By Mariel Clark
DNAinfo Reporter Producer
MANHATTAN — Lehman Brothers used accounting gimmicks to conceal the rapidly declining state of its finances as it spiralled towards bankruptcy, a report released Thursday showed.
The 2,200-page report, written by bank examiner Anton R. Valukas, referenced "materially misleading" financial maneuvers that Lehman Brothers used, the Times reported.
The document said Lehman moved $50 billion off of its balance sheet to conceal its dependence on borrowed money, according to NPR's Planet Money.
“It’s basically window-dressing,” a Lehman executive wrote in an email of one of the ways the bank tried to hide its cracks.
Another responded, “I see ... so it’s legally do-able but doesn’t look good when we actually do it?
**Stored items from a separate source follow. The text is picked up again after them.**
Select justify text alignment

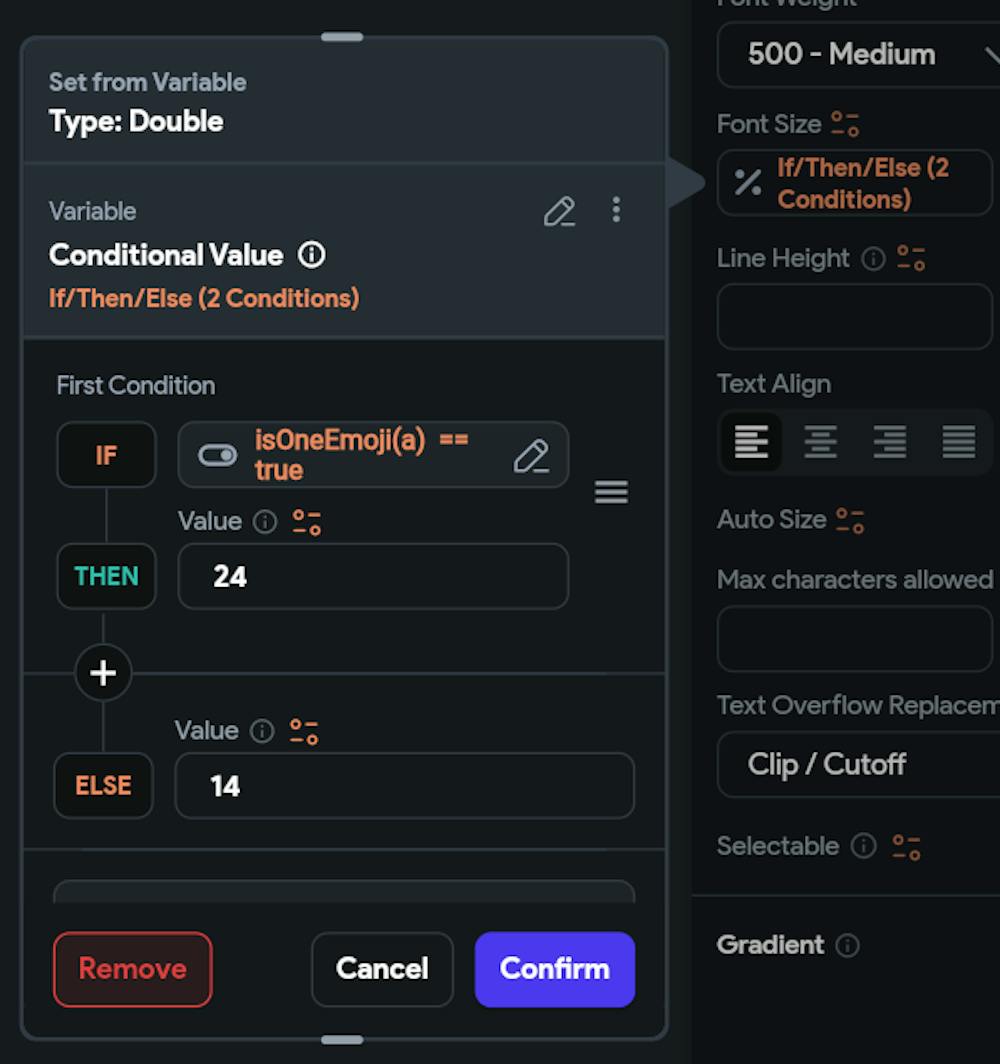pyautogui.click(x=958, y=441)
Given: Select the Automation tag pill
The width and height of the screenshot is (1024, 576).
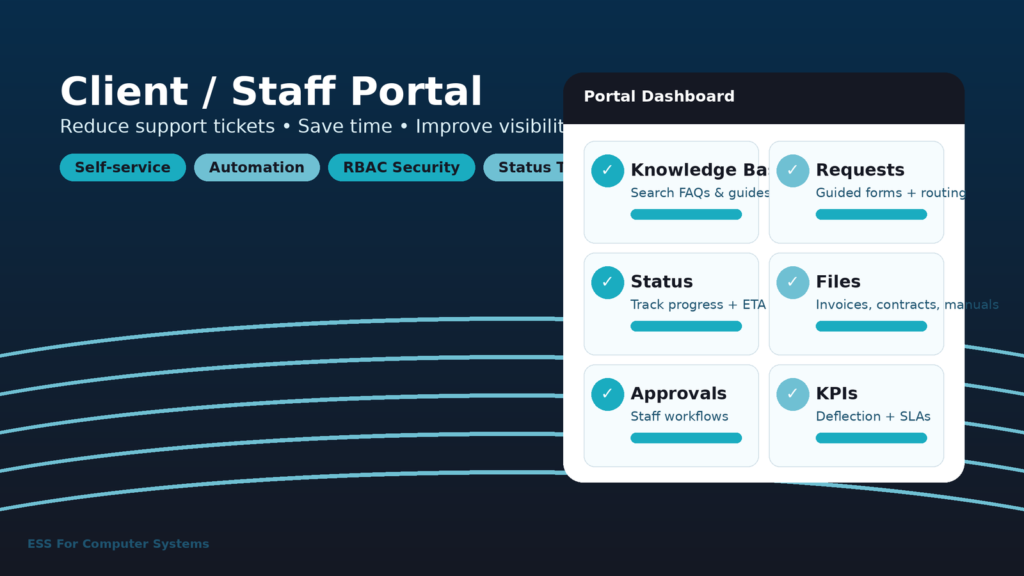Looking at the screenshot, I should [x=256, y=168].
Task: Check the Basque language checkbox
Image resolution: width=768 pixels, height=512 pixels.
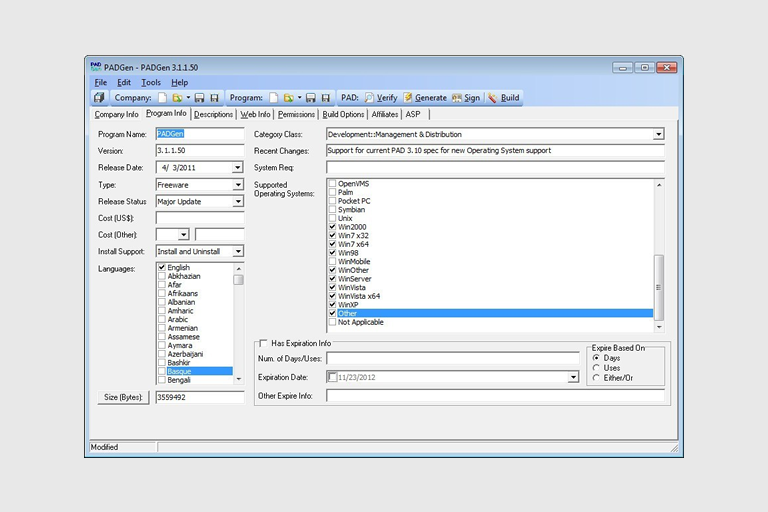Action: click(x=162, y=372)
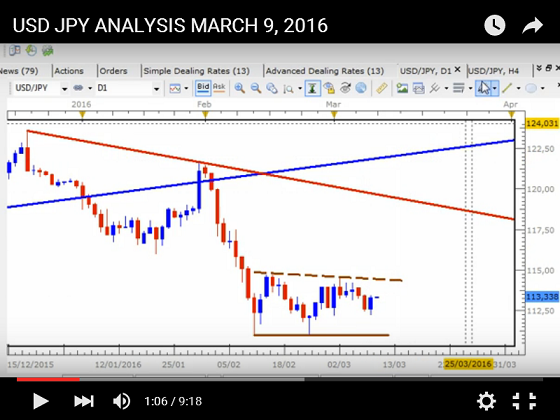Expand the chart type dropdown arrow
The height and width of the screenshot is (420, 560).
[x=186, y=88]
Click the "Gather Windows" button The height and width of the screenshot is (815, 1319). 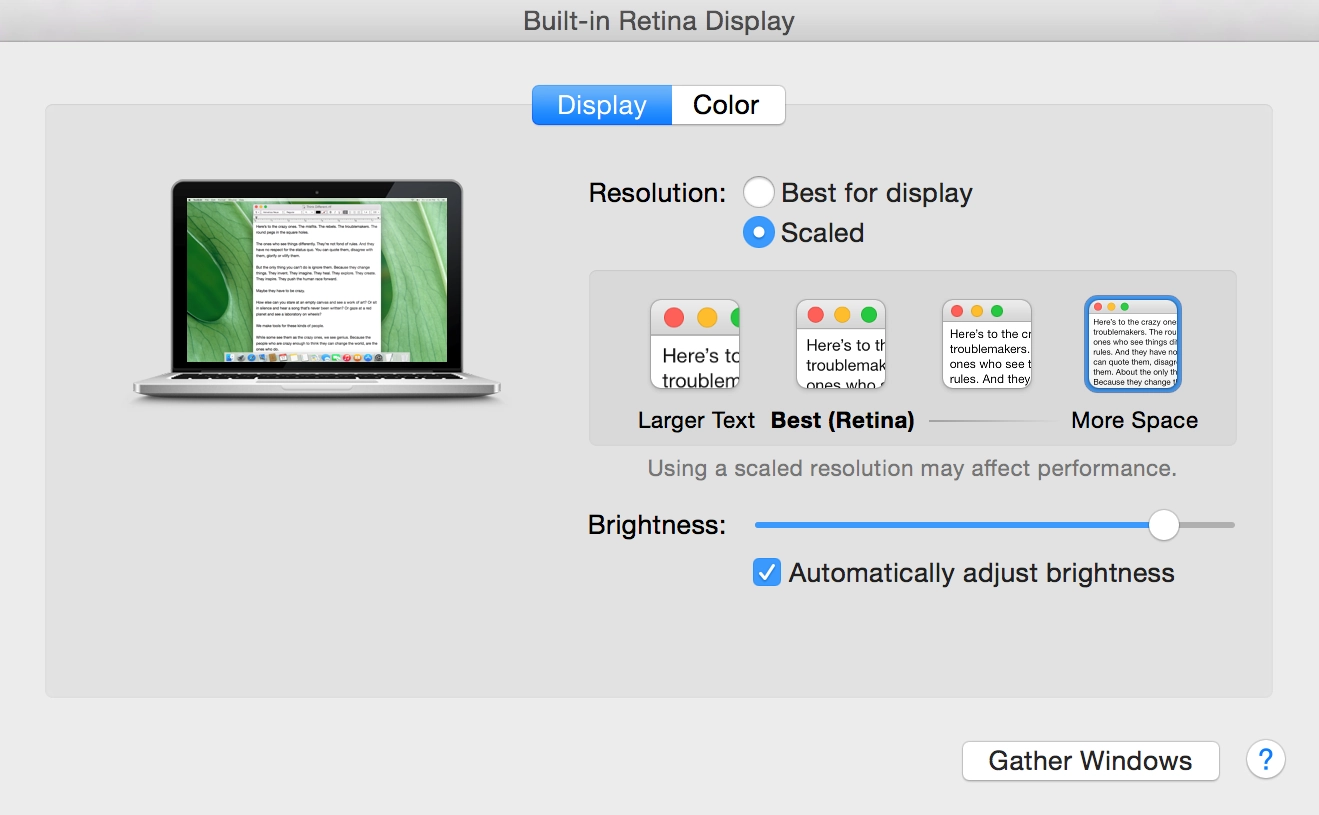pyautogui.click(x=1089, y=760)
Does the rest of The Street do it? Also is that why we have so much BS [balance sheet] to Rates Europe?” the Times reported.
The first executive replied, “Yes, No and yes. :)” the paper reported.
In the report, Valukas said Lehman's former chief executive, Richard S. Fuld Jr., likely knew about the misleading maneuvers, calling him "at least grossly negligent" in the report, according to the Times.
The document suggested Lehman executives could be held responsible in civil lawsuits, though it did not say if any securities laws were broken.
The firm's collapse in September 2008 was the largest bankruptcy in the country's history, the Times said.